As talks unfold, the Republicans could wind up with either:

  1. Continued tax cuts and less spending
  2. Compromise on deficit reduction
  3. Automatic cuts

Meanwhile, the Democrats could wind up with either:

  1. Continued entitlement spending and tax increases
  2. Compromise on deficit reduction
  3. Automatic cuts

#1 is best for each one but tough to achieve. #2 is the compromise. #3 is the disaster.

The Economic Lesson

Sounds like the super committee is facing the prisoners’ dilemma.

Imagine for a moment 2 prisoners who were just arrested. Interrogated by police in separate rooms, each prisoner wants to minimize jail time. The problem is that each one’s fate depends on what the other prisoner does. And, neither knows the other’s strategy.

  1. The best alternative is to confess, incriminate the other prisoner and get a suspended sentence but that works only if the other prisoner remains silent.
  2. Another alternative is to remain silent and get a brief jail term. But then both need to say nothing.
  3. Finally, if both confess, then they each receive a very long jail term.

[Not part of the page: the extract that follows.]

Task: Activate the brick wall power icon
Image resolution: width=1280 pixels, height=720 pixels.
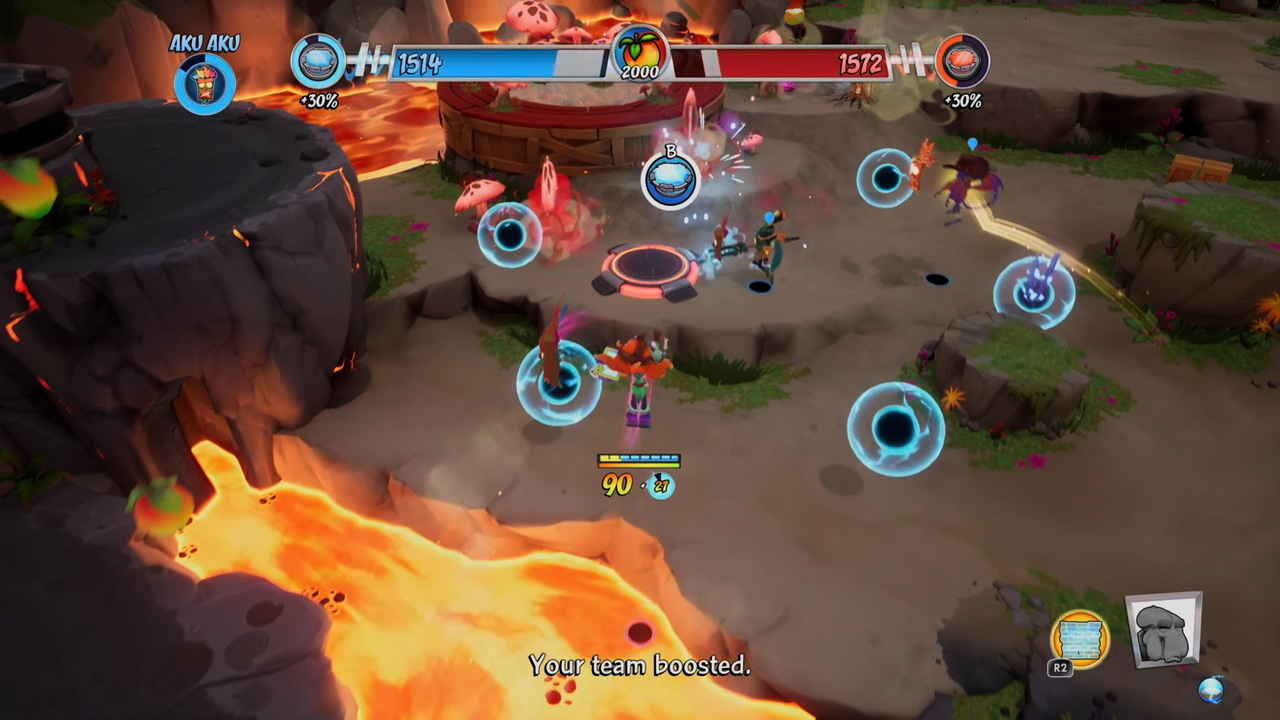Action: pos(1080,639)
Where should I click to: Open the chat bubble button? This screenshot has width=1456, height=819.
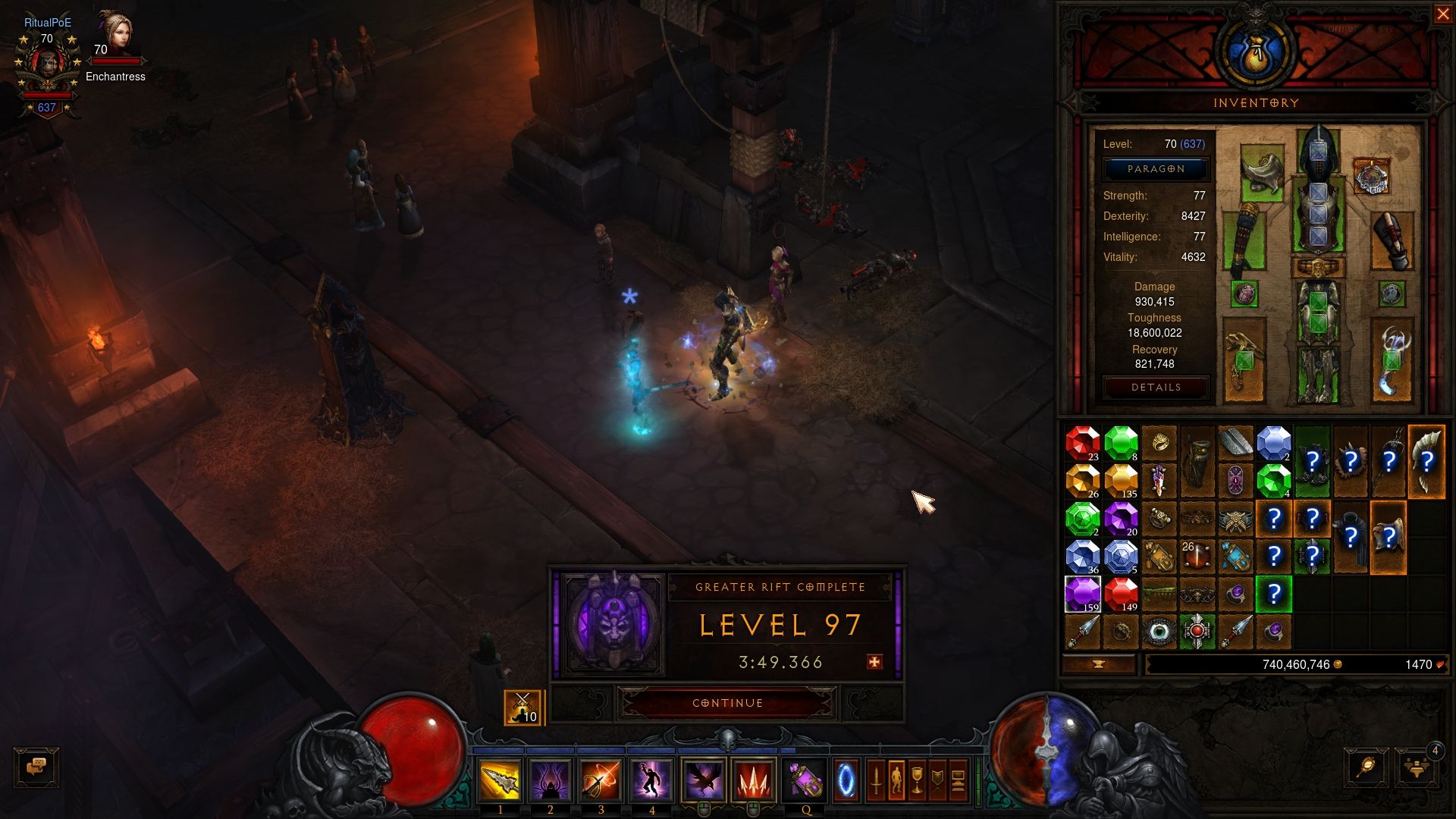(36, 767)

Like the super committee, #1 is best for each one but tough to achieve. #2 is the compromise. #3 is the disaster.

An example of economic game theory, the prisoners’ dilemma involves strategizing against a second party that has the power to affect the consequences of your decisions.

Game theory has been called the economics of cooperation (or non-cooperation). Whether looking at disarmament negotiations, Pepsi and Coke or Democrats and Republicans, the basic strategic patterns are similar. John Nash won a Nobel Prize for his research about Game Theory.

Here, NPR Planet Money called the super committee negotiations a game of chicken.

An Economic Question: How might Coke’s and Pepsi’s decisions resemble the prisoners’ dilemma?